Davender Ghai, an elderly Hindu man, who wants an open-air cremation in United Kingdom when he dies, lost his case in the High Court in London. The devout Hindu was challenging the decision by Newcastle City Council in 2006, northeast England, which denied to let his body be burnt on an open-air pyre in line with his Hindu religious beliefs.

Davender Ghai is the founder of the Anglo-Asian Friendship Society (AAFS) and had argued that a traditional open-air funeral pyre was essential for the release of his spirit into the afterlife and had suggested a site in a remote part of Northumberland. He wants his body to receive Vedic last rights and burned close to flowing water. Similar to what is the usual practice in Kashi.

BBC Reports

On Friday, Mr Justice Cranston ruled that pyres were prohibited by law, and the prohibition was "justified".

Mr Justice Cranston said that Justice Secretary Jack Straw, who had resisted Mr Ghai's legal challenge, argued that people might be "upset and offended" by pyres and "find it abhorrent that human remains were being burned in this way".

He said that while it was "a difficult and sensitive issue", the court had to respect the conclusion of elected representatives.

Those in support of pyres would have to change the "present balance of interests" through the political process, rather than the courts, Mr Justice Cranston said.

He ruled that Article 8 did not apply because an open-air pyre would not only affect family and private life but would also have a "public character".

Mr Justice Cranston gave Mr Ghai permission to take his case to the Court of Appeal.

Currently, Hindus in Britain are provided the facility to burn the body inside a building in the crematoriums.

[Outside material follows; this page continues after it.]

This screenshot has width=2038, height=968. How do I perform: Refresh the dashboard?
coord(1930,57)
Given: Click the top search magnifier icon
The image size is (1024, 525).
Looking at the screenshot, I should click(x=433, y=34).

Mr. Ghai has every right to be cremated on traditional open-air funeral pyre but not by creating a social problem. Not only in Britain but in several major cities and towns in India, several Hindus prefer electric crematorium - all the Hindu rituals are followed except that the body is not burnt on logs. He can have his wish fulfilled by traveling to Varanasi or Haridwar in India.

And being a devout Hindu, Davender Ghai is giving too much importance to perishable body. Body is only a temporary residence for the Atma. And Davender Ghai did not create the body; he is merely a link in the long chain of transformations.

Just as a person puts on new garments after discarding the old ones, similarly Atma acquires new bodies after casting away the old bodies. (Bhagavad Gita 2.22)

The Atma is neither born nor does it die at any time, nor having been it will cease to exist again. It is unborn, eternal, permanent, and primeval. The Atma is not destroyed when the body is destroyed. (Gita 2.20)

We are never away or outside the Supreme Soul. Moksha is this self realization that we are not just the body but a part of the Cosmic Whole. When we realize this there is no death or birth.